US President Barack Obama says Washington does not recognize “what is happening in Crimea”, adding that Crimea remains a part of Ukraine.
On Tuesday, Obama called on Russia to de-escalate the crisis in Ukraine or face the consequences of more sanctions if it moves deeper into the country, warning Russian President Vladimir Putin that that would be “a bad choice”.
The Autonomous Republic of Crimea declared independence from Ukraine on March 17 and formally applied to become part of Russia following a referendum a day earlier, in which nearly 97 percent of the participants voted in favor of the move.
On March 21, Putin signed into law the documents officially making Crimea part of the Russian territory. He said the move was carried out based on the international law.
“We’re not recognizing what is happening in Crimea,” Obama said, adding that the US rejected the “notion that a referendum sloppily organized over the course of two weeks” would “be a valid process” and stressed Crimea remains a part of Ukraine.
Obama, who was talking to journalists after a 53-nation nuclear-security summit in The Hague, the Netherlands, said he didn’t think international recognition of Crimea as part of Russia is “a done deal.”
But he also said, “It would be dishonest to suggest there is a simple solution to what has already taken place in Crimea.”
“We also are concerned about further encroachment by Russia into Ukraine,” Obama said.
“I think that will be a bad choice for President Putin to make,” he said. “But ultimately he is the president of Russia, and he’s the one who’s going to be making that decision.”
In a speech to the Russian parliament on March 17, Putin defended Crimea’s referendum as democratic and legal, saying the region is an inseparable part of Russia.

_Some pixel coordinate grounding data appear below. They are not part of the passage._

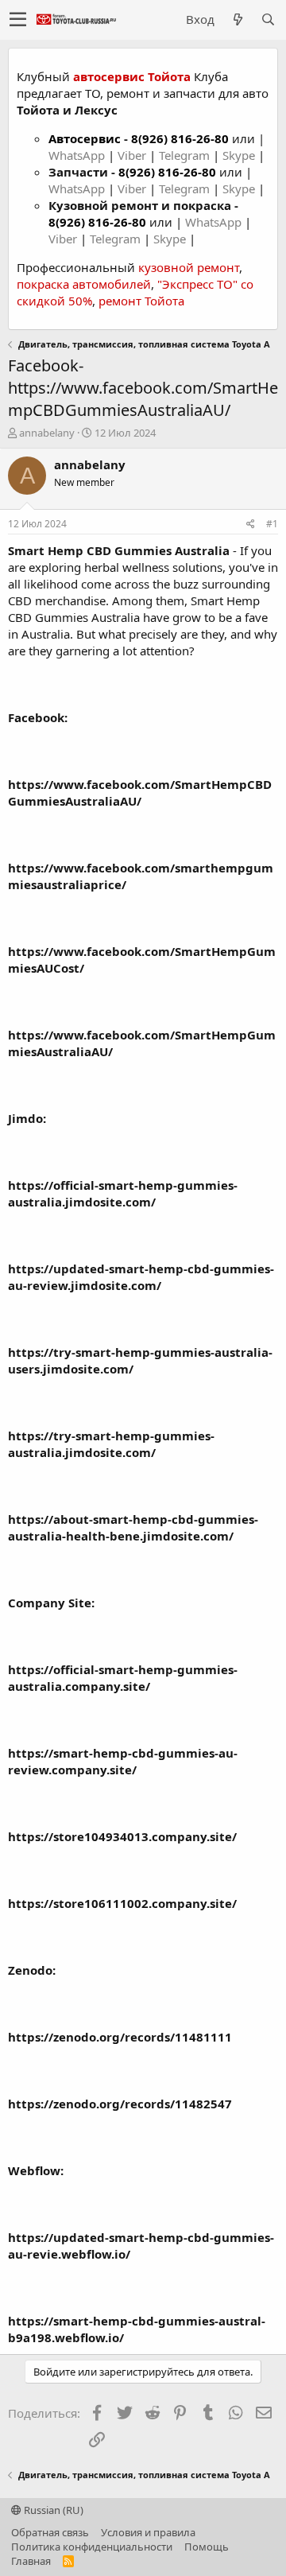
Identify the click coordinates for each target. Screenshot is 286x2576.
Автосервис (84, 138)
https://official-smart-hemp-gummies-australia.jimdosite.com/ (123, 1193)
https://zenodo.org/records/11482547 (120, 2104)
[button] (18, 20)
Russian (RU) (52, 2510)
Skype (240, 155)
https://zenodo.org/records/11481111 (120, 2037)
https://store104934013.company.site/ (122, 1836)
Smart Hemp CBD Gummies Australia (119, 550)
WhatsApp (78, 155)
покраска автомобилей (84, 284)
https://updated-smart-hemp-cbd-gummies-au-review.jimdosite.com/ (141, 1277)
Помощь (206, 2546)
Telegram (186, 155)
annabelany (47, 432)
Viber (132, 155)
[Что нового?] (237, 19)
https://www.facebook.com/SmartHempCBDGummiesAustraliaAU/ (140, 792)
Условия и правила (148, 2532)
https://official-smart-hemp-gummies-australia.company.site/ (123, 1677)
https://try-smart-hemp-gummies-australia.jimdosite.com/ (111, 1444)
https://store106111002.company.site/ (122, 1903)
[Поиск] (268, 19)
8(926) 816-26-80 (180, 138)
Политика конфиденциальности (91, 2546)
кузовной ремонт (188, 267)
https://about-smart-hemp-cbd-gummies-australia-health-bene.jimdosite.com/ (133, 1527)
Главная (31, 2561)
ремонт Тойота (141, 301)
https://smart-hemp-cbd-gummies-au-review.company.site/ (123, 1761)
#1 (272, 523)
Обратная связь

The Russian leader criticized the US and its allies for what he called hypocrisy, saying they had endorsed Kosovo’s independence in a referendum from Serbia but now denied the people of Crimea the same right. “You cannot call the same thing black today and white tomorrow.”
Obama rejected Putin’s statement that Russian speakers had been threatened in Crimea and in Ukraine. “There has been no evidence that Russian speakers have been in any way threatened.”
“When I hear analogies to Kosovo, where you had thousands of people who were being slaughtered by their government, it’s a comparison that makes absolutely no sense,” Obama said.
“I think it is important for everybody to be clear and strip away some of the possible excuses for potential Russian action,” Obama said, the day after the US and its allies ousted Russia from the Group of Eight (G8) over the crisis in Ukraine and the status of Crimea.
In 1998, the group of industrialized nations known as the G7 — the US, Britain, Canada, France, Germany, Japan, and Italy — added Russia to its fold, transforming it from the G7 to the G8.
On Monday, the G7 threatened to step up its measures against Russia over the Ukraine crisis.
In a statement issued after crisis talks in The Hague, the G7 members said they are ready to intensify coordinated sanctions against Moscow. They also called on Russia to immediately de-escalate the situation.
The G7 has snubbed a planned meeting that Putin was due to host in the Black Sea resort city of Sochi in June, saying the group will hold a meeting in Brussels without Russia instead of the wider G8 summit.
Recently, US Assistant Secretary of State for European and Eurasian Affairs Victoria Nuland disclosed that Washington has “invested” about $5 billion in “promoting democracy” in Ukraine over the past two decades.
In early February, Nuland visited Ukraine and held meetings with anti-Kremlin politicians who organized anti-government protests that led to the ouster of Viktor Yanukovych, the country’s democratically-elected president.